Finalement, le 22 juillet 1873, la province de France, devant la
possibilité d'un recrutement plus facile au Canada qu'en Louisiane,
accepte la demande de fondation de l'évêque de Saint-Hyacinthe. Le
dimanche 5 octobre 1873, les pères Louis Bourgeois, Réginald Bernard,
Louis Mothon et le frère convers Simon Grappe, prennent officiellement
possession de la paroisse Notre-Dame-du-Rosaire de Saint-Hyacinthe. Au
cours de la messe solennelle présidée par l’évêque Charles Larocque,
l'abbé Joseph-Sabin Raymond, principal artisan de la fondation, a
l'honneur de prononcer le discours de bienvenue aux Prêcheurs. Les
nouveaux venus reçoivent un accueil favorable et, dès 1874, des
vocations s'annoncent. Les novices sont envoyés faire leur noviciat en
France jusqu'en 1885, date à laquelle s'ouvre le noviciat de
Saint-Hyacinthe.
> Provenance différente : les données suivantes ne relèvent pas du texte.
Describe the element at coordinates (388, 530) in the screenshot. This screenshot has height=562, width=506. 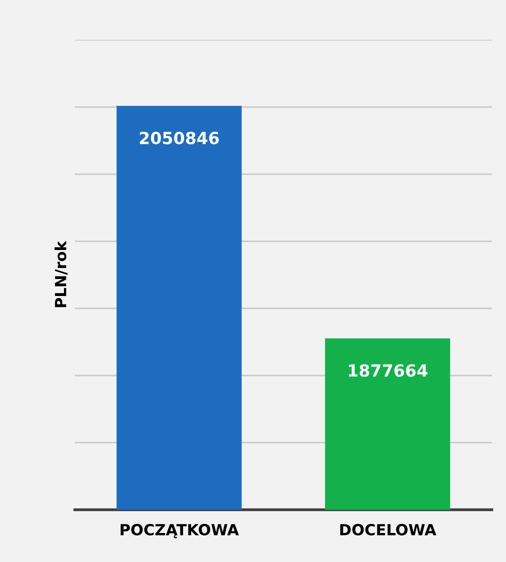
I see `x-tick-label: DOCELOWA` at that location.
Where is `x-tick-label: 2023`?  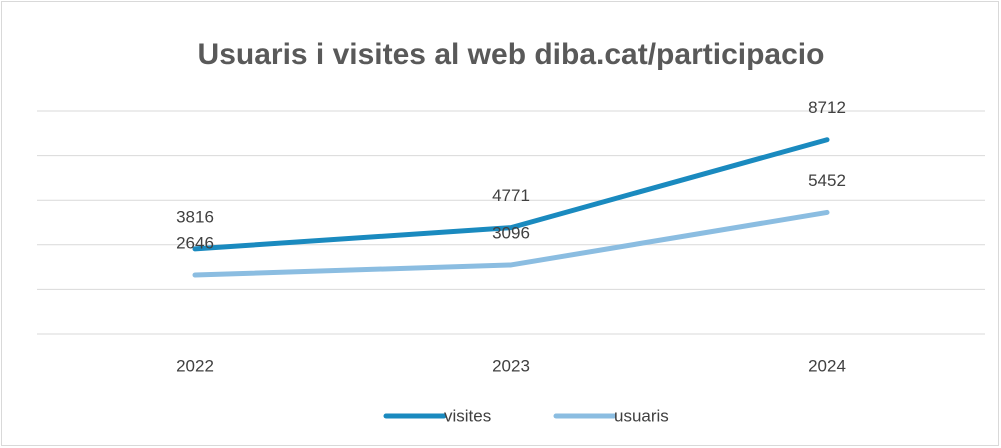 x-tick-label: 2023 is located at coordinates (511, 366).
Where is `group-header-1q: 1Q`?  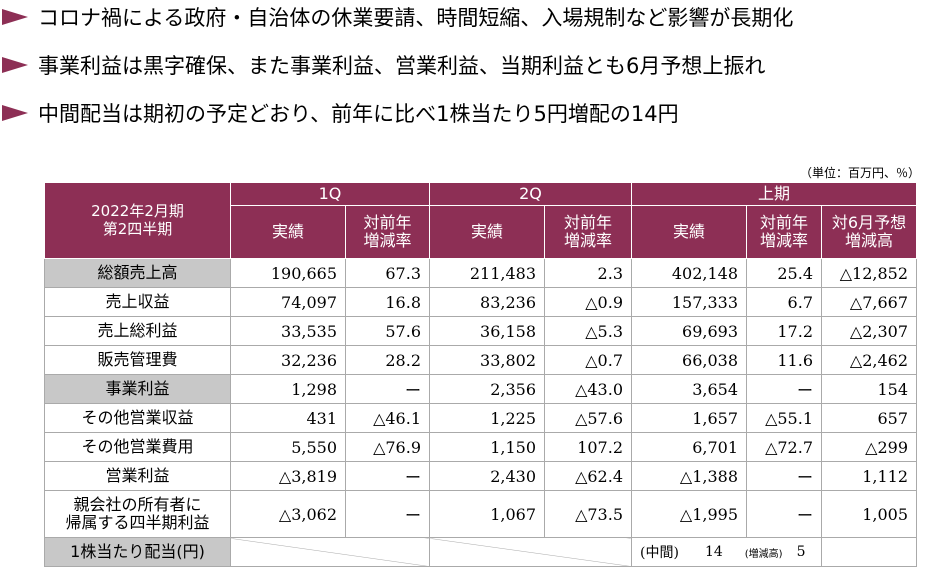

Cet événement favorise grandement le développement de
la nouvelle fondation. Le premier Prêcheur à y avoir fait son noviciat
est un frère convers nommé Hyacinthe Rousseau.
Henri-Dominique Lacordaire n’est donc pas seulement le restaurateur de
l’Ordre des Frères Prêcheurs, plus couramment appelé Ordre
dominicain, en France. Il a également joué un grand rôle dans
l’implantation de cet ordre au Canada.